Pozytywne zachowanie warszawskiego parkietu kontrastuje jednak z kolorem czerwonym obecnym na większości pozostałych europejskich rynkach akcji, gdzie o poranku więcej do powiedzenia mają sprzedający. Większość głównych indeksów na zachodnioeuropejskich giełdach rozpoczęła notowania na minusie, ale zasięg przeceny jest ograniczony. Pozytywnie za to wyróżniają się parkiety  naszego regionu, na których inwestorzy wykazują większą ochotę do kupowani akcji.

Czytaj więcej

Poranek maklerów: Święty Mikołaj wciąż rozpieszcza inwestorów

W Warszawie większość spółek z WIG20 kontynuuje pozytywny trend, choć tempo zwyżek nie wygląda zbyt przekonująco. Najbardziej efektowną zwyżką może się pochwalić walory Pepco, które drożeją zyskują już trzecią sesję z rzędu. Tym razem o prawie 4 proc. Na celowniku kupujących znalazły się także papiery banków, odrabiające piątkową przecenę wywołaną nowymi wytycznymi KNF dotyczącymi wypłaty dywidendy w sektorze finansowym. Do zwyżek podłączyły się także spółki wydobywcze i Orlen. Z dobrych nastrojów na rynku nie skorzystały natomiast akcje Allegro, Dino i Asseco, których inwestorzy chętnie się pozbywają

Pozytywne nastroje przeważają w segmencie spółek o mniejszej kapitalizacji, gdzie w przewadze są drożejące papiery.

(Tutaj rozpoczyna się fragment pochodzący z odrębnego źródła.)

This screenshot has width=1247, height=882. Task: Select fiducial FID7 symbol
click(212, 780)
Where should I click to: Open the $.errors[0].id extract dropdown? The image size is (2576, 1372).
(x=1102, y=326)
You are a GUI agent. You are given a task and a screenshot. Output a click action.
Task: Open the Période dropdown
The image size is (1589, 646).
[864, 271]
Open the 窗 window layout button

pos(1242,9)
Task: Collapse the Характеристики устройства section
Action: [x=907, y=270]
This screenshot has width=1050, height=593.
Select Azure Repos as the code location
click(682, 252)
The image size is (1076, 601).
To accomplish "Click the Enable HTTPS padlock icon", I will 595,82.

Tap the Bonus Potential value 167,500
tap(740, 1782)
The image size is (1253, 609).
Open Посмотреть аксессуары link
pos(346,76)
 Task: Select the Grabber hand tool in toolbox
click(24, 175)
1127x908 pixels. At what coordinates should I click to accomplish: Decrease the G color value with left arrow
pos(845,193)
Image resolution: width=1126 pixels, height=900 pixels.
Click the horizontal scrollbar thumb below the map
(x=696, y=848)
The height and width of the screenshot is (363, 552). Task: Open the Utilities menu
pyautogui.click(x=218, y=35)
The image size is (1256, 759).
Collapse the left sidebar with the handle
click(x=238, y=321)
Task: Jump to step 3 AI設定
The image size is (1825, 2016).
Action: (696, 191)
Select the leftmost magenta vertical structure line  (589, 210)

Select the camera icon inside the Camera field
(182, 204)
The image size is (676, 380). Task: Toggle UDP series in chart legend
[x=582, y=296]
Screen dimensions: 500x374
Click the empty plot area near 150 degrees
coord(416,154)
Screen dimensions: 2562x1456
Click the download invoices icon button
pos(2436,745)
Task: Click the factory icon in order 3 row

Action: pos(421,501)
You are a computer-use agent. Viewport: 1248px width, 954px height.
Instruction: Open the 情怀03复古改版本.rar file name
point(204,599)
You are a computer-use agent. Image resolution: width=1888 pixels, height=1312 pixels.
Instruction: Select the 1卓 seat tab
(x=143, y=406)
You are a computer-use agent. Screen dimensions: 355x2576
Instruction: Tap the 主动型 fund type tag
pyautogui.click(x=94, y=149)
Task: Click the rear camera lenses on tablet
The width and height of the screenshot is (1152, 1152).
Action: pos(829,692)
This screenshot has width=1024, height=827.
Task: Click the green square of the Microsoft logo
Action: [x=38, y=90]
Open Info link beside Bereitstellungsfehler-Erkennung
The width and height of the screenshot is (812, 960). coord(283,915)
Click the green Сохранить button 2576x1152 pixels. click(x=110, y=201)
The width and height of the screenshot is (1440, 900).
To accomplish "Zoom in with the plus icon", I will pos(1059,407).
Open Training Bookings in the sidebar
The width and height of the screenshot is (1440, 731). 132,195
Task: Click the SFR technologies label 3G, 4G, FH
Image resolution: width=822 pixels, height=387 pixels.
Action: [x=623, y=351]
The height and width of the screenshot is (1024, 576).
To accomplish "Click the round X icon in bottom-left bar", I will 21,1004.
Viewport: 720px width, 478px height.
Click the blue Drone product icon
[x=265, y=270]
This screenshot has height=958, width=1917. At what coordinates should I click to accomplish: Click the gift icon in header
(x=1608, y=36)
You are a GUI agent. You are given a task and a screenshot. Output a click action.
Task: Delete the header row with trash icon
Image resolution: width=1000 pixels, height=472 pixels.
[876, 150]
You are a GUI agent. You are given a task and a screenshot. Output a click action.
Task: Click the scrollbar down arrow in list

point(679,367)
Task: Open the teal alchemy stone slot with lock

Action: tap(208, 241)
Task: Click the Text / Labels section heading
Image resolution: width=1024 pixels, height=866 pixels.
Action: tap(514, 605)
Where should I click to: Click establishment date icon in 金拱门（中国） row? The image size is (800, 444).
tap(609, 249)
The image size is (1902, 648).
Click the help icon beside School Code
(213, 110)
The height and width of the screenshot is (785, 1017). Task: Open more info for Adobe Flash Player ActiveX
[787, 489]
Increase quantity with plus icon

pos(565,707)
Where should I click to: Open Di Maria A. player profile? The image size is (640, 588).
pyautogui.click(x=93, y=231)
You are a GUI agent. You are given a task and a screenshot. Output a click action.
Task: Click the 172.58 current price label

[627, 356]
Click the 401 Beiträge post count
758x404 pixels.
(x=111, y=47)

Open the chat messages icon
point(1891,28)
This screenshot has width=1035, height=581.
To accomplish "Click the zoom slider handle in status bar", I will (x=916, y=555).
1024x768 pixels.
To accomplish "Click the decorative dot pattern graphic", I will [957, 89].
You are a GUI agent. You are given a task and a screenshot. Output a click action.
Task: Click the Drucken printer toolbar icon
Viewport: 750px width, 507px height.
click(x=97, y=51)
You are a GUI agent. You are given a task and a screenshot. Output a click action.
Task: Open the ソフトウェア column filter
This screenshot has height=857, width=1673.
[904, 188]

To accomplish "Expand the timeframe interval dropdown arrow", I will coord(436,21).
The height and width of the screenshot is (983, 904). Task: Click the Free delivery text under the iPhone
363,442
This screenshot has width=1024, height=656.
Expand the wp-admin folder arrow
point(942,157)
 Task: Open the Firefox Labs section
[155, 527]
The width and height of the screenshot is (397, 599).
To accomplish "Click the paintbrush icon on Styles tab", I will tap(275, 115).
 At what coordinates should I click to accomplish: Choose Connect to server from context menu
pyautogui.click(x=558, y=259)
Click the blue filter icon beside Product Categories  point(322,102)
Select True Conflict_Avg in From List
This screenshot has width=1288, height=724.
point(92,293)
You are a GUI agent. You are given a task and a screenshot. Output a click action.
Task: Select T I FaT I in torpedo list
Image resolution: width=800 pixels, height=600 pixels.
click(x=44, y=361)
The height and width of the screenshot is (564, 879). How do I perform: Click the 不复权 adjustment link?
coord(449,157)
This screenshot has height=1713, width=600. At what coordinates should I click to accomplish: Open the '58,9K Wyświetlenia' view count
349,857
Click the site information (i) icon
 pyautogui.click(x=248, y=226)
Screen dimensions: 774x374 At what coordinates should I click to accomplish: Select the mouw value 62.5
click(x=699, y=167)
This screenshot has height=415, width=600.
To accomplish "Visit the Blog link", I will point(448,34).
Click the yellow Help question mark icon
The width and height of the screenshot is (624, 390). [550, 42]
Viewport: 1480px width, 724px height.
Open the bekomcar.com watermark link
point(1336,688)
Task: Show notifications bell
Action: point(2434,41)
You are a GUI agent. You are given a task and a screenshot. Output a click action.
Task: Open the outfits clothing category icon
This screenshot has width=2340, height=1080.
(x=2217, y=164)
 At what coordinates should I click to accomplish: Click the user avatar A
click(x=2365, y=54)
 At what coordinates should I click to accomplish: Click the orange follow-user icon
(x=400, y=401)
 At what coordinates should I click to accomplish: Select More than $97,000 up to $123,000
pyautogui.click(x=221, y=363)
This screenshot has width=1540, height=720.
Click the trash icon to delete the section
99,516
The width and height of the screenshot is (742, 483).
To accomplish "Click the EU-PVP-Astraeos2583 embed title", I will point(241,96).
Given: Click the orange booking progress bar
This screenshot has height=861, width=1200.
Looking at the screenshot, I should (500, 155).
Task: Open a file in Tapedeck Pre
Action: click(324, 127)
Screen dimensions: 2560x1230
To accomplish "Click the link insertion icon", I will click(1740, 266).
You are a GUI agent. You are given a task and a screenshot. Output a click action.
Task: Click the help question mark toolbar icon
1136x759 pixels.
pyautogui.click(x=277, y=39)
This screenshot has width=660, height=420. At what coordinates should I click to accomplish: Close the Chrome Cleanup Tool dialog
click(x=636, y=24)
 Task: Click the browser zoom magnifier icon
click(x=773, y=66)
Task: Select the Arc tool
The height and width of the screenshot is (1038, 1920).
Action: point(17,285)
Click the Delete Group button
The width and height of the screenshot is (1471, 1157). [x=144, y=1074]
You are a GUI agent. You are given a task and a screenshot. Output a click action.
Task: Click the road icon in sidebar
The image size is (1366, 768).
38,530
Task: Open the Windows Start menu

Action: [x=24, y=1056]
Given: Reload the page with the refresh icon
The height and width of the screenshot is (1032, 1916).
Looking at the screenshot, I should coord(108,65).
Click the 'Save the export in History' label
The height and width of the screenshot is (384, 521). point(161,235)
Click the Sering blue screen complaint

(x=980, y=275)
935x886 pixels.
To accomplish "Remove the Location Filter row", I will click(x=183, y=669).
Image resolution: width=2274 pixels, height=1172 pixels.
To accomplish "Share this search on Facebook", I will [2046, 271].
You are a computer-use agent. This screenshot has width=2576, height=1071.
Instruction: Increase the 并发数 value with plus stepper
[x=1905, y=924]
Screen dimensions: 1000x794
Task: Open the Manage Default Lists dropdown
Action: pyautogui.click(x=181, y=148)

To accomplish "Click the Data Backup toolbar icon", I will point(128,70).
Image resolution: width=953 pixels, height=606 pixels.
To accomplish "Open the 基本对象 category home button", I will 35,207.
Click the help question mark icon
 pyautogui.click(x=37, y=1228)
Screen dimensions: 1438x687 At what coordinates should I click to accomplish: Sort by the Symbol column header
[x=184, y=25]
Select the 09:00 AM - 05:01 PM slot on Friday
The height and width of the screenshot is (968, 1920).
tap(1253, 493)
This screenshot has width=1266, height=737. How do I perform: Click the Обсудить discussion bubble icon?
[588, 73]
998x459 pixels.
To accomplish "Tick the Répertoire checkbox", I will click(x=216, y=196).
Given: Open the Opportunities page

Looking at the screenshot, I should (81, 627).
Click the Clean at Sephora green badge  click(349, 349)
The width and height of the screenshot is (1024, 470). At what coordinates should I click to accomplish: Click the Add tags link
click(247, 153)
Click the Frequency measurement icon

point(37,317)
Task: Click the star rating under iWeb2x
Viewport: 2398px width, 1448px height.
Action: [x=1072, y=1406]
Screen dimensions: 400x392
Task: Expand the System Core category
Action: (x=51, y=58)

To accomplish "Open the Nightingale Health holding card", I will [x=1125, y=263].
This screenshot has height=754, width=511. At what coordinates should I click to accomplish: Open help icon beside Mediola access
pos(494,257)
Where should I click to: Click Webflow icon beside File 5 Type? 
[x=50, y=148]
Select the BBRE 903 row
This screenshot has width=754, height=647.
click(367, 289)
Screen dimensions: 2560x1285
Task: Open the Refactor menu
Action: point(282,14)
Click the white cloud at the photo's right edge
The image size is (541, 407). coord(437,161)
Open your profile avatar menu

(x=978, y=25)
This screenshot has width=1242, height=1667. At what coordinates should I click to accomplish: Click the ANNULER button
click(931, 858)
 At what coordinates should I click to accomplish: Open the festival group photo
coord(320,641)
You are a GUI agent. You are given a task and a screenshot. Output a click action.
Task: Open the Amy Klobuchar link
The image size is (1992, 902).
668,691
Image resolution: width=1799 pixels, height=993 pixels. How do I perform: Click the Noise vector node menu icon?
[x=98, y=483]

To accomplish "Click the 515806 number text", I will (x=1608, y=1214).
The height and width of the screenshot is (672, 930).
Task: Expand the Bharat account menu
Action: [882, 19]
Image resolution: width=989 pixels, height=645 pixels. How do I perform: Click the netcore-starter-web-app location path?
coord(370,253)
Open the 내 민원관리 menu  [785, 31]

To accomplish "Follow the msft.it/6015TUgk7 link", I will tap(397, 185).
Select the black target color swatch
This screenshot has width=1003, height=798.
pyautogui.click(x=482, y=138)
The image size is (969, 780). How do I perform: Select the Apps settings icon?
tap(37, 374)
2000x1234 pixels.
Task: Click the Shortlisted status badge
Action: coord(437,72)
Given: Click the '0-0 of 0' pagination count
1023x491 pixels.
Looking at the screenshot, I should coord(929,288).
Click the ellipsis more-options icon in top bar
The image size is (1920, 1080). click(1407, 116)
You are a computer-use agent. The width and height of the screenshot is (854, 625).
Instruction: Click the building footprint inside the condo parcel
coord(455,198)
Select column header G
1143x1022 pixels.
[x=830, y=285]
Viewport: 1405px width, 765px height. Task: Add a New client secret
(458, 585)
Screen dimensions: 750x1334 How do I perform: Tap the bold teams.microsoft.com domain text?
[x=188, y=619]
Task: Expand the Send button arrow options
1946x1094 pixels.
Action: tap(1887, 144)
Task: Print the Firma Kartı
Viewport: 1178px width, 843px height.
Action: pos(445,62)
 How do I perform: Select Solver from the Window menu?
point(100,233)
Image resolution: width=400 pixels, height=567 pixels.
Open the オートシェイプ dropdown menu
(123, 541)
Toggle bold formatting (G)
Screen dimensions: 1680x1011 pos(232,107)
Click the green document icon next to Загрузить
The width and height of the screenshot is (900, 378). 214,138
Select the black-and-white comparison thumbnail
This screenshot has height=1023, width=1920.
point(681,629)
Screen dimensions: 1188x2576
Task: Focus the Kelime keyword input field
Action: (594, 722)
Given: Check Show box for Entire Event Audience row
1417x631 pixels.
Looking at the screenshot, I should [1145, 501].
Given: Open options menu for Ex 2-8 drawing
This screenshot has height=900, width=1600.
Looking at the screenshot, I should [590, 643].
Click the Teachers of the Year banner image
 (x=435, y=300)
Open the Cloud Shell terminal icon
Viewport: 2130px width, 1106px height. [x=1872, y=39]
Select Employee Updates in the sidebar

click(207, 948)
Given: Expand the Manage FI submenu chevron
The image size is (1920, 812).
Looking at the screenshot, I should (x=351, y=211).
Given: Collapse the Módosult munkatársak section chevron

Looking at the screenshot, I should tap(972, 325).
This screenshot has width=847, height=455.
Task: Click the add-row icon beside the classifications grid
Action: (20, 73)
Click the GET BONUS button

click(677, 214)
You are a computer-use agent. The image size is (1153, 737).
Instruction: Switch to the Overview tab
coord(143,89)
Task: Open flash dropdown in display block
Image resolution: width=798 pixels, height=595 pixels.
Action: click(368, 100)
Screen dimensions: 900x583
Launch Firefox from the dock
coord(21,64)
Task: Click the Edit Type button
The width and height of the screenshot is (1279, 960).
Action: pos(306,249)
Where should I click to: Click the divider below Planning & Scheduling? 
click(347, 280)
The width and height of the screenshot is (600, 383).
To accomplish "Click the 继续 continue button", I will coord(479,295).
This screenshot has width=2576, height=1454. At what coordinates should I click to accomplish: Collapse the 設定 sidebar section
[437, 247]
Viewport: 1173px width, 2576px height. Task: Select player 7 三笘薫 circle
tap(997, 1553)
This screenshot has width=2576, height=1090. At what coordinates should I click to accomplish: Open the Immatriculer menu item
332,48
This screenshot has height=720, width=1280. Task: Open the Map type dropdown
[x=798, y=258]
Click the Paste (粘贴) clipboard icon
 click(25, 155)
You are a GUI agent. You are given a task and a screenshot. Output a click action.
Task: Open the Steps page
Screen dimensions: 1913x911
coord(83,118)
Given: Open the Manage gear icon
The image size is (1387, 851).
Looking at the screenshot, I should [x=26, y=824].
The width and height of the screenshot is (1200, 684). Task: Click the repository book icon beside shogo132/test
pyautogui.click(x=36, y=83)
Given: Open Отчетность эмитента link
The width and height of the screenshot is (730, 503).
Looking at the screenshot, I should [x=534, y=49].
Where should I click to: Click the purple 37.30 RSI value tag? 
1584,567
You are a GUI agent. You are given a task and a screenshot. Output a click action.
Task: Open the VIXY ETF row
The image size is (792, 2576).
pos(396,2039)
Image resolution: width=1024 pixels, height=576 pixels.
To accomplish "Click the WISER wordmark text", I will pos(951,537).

Patrząc pod kątem poszczególnych segmentów lepiej wypadają średnie spółki z indeksu mWIG40. Zwyżkom w tym gronie przewodzą walory CCC i Text, zyskując odpowiednio 4,1 proc. i 3,8 proc. O blisko 3 proc. zwyżkują akcje Comarchu. W niedzielę na rynek trafiła informacja o śmierci Janusza Filipiaka, który był współzałożycielem firmy, wieloletnim prezesem i jednym z jej akcjonariuszy.